In 2008, when Modern Life Is War called it a day, they had been working non-stop for six years. If the Iowa quintet weren’t on the road, they were writing and recording – and this was a band that poured themselves into every note, every time. 2003’s ‘My Love. My Way’ was a solid hardcore record, but it was 2005’s exceptionally nuanced and thoughtful ‘Witness’ that elevated Modern Life Is War above many of their peers. The band continued to demonstrate an incredible ability to weave melody and emotional fragility into an intensely heavy overall sound on 2007’s ‘Midnight In America’, despite losing two original band members before the recording. When the split came a year later, caused by the band’s punishing schedule, it happened at the very moment that Modern Life Is War seemed poised to reach a much larger audience. When they reformed in 2013 and released fourth album, ‘Fever Hunting’ – a record that expertly built on the band’s previous work, but expanded lyrically, into more philosophical areas – hardcore fans around the world were thrilled to have them back.

We caught up with vocalist Jeffrey Eaton, as Modern Life Is War prepares for their first UK shows in eight years…

**HOW ARE YOU FEELING ABOUT COMING BACK AFTER A LENGTHY BREAK? **Jeffrey: “Definitely nervous and excited. I know it will go by very fast. I really just want to try to be grateful the entire time and soak up as much of the experience as I can. I want to do my best to give our supporters a great show and feel that connection. It’s been a few months since we’ve played shows so I’m anxious to get wild on stage.”
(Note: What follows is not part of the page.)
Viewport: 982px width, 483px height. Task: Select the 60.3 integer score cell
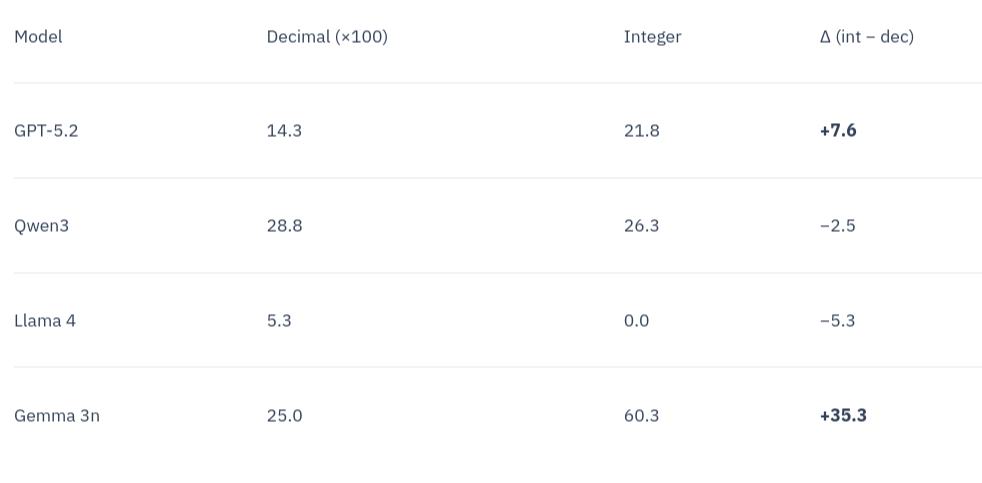pos(641,416)
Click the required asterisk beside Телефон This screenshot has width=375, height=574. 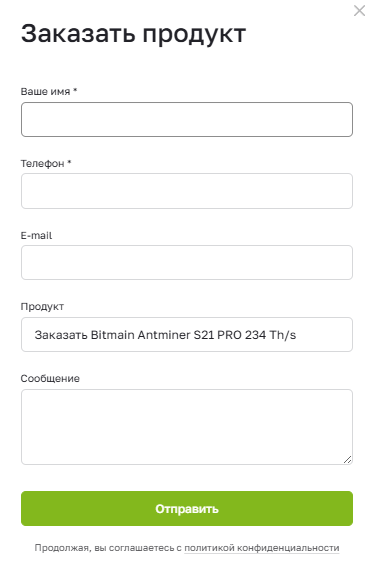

WHAT’S THE BAND DYNAMIC LIKE NOW? “It is always in flux and I think that’s true with every band – especially one that’s been together for as long as we have. Things were obviously very exciting and fast paced when we came back and released a new record. Now that we’ve played quite a number of shows and Fever Hunting is a few years old, we’re starting to look at the next steps and back into the songwriting process. I’m anxious to get some time alone with just the band in a room to work out some new song ideas. It’s hard living in different areas. It adds a separation that you have to find ways to work around.”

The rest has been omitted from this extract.